Nick Thomas, an analyst at Forrester Research, said the size of the virtual goods market is difficult to define and that, in general, purchase of online and digital goods is still outside the mainstream.

"There are a few companies doing this very well and executing this very well, so by the time you factor in 'World of Warcraft' and one or two others, then you've probably got a fair chunk of the market," he said. "There are not hundreds and hundreds of companies doing this well."

One problem for the industry, Thomas said, is that only 1 to 2 percent of people who play social games actually purchase goods to keep playing.

Generally, players can opt to buy digital goods and equipment that will help them play a game more successfully, or they could log more hours in the game to earn those bonuses and power-ups. The term virtual goods refers to digital items that are purchased for use online, in games and on mobile phones.

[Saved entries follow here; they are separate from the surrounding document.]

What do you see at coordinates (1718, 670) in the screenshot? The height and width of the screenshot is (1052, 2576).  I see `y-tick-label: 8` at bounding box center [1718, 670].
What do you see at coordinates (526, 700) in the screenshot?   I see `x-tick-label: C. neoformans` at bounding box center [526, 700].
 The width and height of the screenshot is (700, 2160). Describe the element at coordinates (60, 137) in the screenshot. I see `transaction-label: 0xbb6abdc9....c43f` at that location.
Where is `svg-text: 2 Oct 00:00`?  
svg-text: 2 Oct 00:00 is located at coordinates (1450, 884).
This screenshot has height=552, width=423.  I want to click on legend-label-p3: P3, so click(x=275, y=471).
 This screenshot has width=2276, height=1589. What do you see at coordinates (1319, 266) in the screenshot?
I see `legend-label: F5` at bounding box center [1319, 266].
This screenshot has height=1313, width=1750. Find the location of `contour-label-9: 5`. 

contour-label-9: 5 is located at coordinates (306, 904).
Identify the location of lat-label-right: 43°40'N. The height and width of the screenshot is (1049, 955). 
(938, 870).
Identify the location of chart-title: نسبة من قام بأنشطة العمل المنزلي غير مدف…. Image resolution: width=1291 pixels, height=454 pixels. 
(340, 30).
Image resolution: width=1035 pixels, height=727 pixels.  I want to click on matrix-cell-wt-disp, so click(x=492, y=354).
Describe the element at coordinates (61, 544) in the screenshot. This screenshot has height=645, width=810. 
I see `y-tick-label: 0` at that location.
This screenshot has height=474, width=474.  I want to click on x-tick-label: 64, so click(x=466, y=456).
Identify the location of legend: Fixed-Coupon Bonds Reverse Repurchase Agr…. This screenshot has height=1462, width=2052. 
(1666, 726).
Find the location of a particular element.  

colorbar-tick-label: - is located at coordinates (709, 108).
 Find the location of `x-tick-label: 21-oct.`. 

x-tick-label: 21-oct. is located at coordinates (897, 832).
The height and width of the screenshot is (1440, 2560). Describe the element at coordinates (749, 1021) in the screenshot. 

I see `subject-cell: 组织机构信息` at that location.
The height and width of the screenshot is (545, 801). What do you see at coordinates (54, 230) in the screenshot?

Online news stories could be considered virtual goods in the loosest sense, Thomas said, since some people will pay for an article that does not exist -- or at least is not tangible -- in the real world.

Inside Network, which based its analysis on dozens of interviews with companies and investors involved in the virutal goods market, says it includes the following areas in its analysis: social games, online free-to-play games, virtual worlds, mobile games, and purchases made through console gaming systems.

Mainstream media companies would be smart to watch the development of the virtual goods market, Thomas said.

"The big media companies are rightly trying to keep on top of emerging trends," he said. "Whatever's hot for consumers, they should be on top of and try to understand."